Bats are often dragged into the spotlight whenever a new disease scare appears. But a new analysis suggests the real story is much narrower. The viruses with the strongest epidemic potential are concentrated in certain bat lineages, not spread evenly across all bats.
That distinction matters. The study does not identify one “next epidemic bat,” and it does not warn that an outbreak is about to begin. Instead, it points to the places where specific bat groups, disrupted habitats, and human contact overlap.
Not all bats carry equal risk
When people hear “bats and viruses,” the fear can travel faster than the facts. Many emerging infections do originate in animals, and the study notes that more than 70% of human emerging infectious diseases are caused by zoonotic pathogens. In simple terms, those are pathogens that start in animals and infect people.
The new work, led by Caroline A. Cummings with Amanda Vicente-Santos, Colin J. Carlson, and Daniel J. Becker, examined 889 mammal species, including 202 bat species, and 112 virus species from 23 virus families. The team includes researchers from the University of Oklahoma and the Yale University School of Public Health.
How scientists measured epidemic potential
The team used a score they call “viral epidemic potential.” In plain English, it combines how severe a virus can be, how easily it can spread between people, and how many deaths have been linked to it. Then a computer method scanned the mammal family tree for branches with unusually high or low scores.

**********

Task 1: Please reproduce everything from "Bats are often" down to "and infect people." in the bat virus article.
Task 2: Write the next part of the article on bats and epidemic viruses, starting after its final sentence.

Data:
**********

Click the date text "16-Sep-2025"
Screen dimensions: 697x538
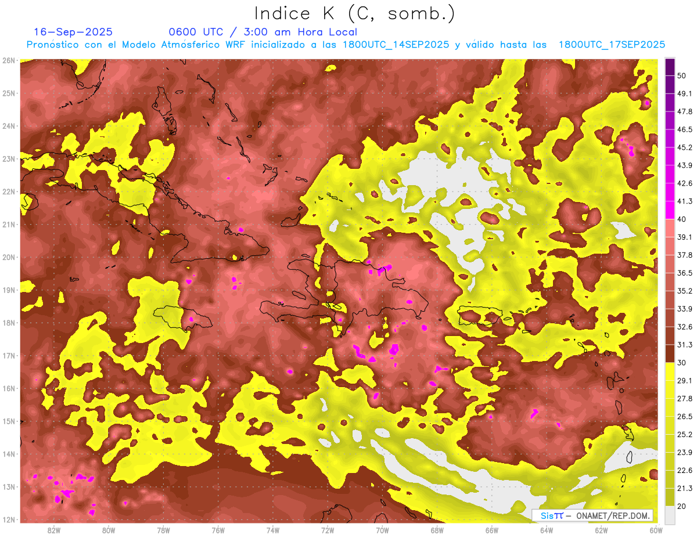(x=73, y=32)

**********

Answer area 1:
Bats are often dragged into the spotlight whenever a new disease scare appears. But a new analysis suggests the real story is much narrower. The viruses with the strongest epidemic potential are concentrated in certain bat lineages, not spread evenly across all bats.
That distinction matters. The study does not identify one “next epidemic bat,” and it does not warn that an outbreak is about to begin. Instead, it points to the places where specific bat groups, disrupted habitats, and human contact overlap.
Not all bats carry equal risk
When people hear “bats and viruses,” the fear can travel faster than the facts. Many emerging infections do originate in animals, and the study notes that more than 70% of human emerging infectious diseases are caused by zoonotic pathogens. In simple terms, those are pathogens that start in animals and infect people.

Answer area 2:
A branch on that tree is called a clade, meaning a group of species that share a common ancestor. That is more useful than simply asking whether a virus can infect humans. A germ that rarely spreads person to person is a different public health problem from one that moves through families, schools, airports, and hospitals.

The bat branches that stood out
So, which bats drew the researchers’ attention? Horseshoe bats, known as the family Rhinolophidae, showed an unusually high death burden in the analysis. That finding fits earlier work linking them to SARS-related coronaviruses and other high-impact viruses.
Other groups also stood out, including insect-eating bats in the families Vespertilionidae, Molossidae, and Emballonuridae. Many of these bats are widespread, and some can roost in places people build, such as houses, mines, and tunnels. In practical terms, that can raise the chance of accidental contact.
A map of contact, not blame
The researchers also mapped where the higher-risk bat clades overlap with heavy human pressure on the landscape. The strongest concern appeared in coastal South America, Southeast Asia, and equatorial Africa, where habitat disruption can bring wildlife, livestock, and people into tighter spaces.
This is not just a jungle story or a cave story. It is also about farms pushing into forest edges, roads cutting through habitats, and buildings turning into convenient roosts. At the end of the day, the risk rises when the line between wild spaces and daily human life gets thinner.
Why bats tolerate so many viruses
Bats are unusual mammals. They fly, live in varied habitats, and, in many cases, appear able to tolerate infections that would make other animals visibly sick. That does not mean they are dirty or dangerous by default.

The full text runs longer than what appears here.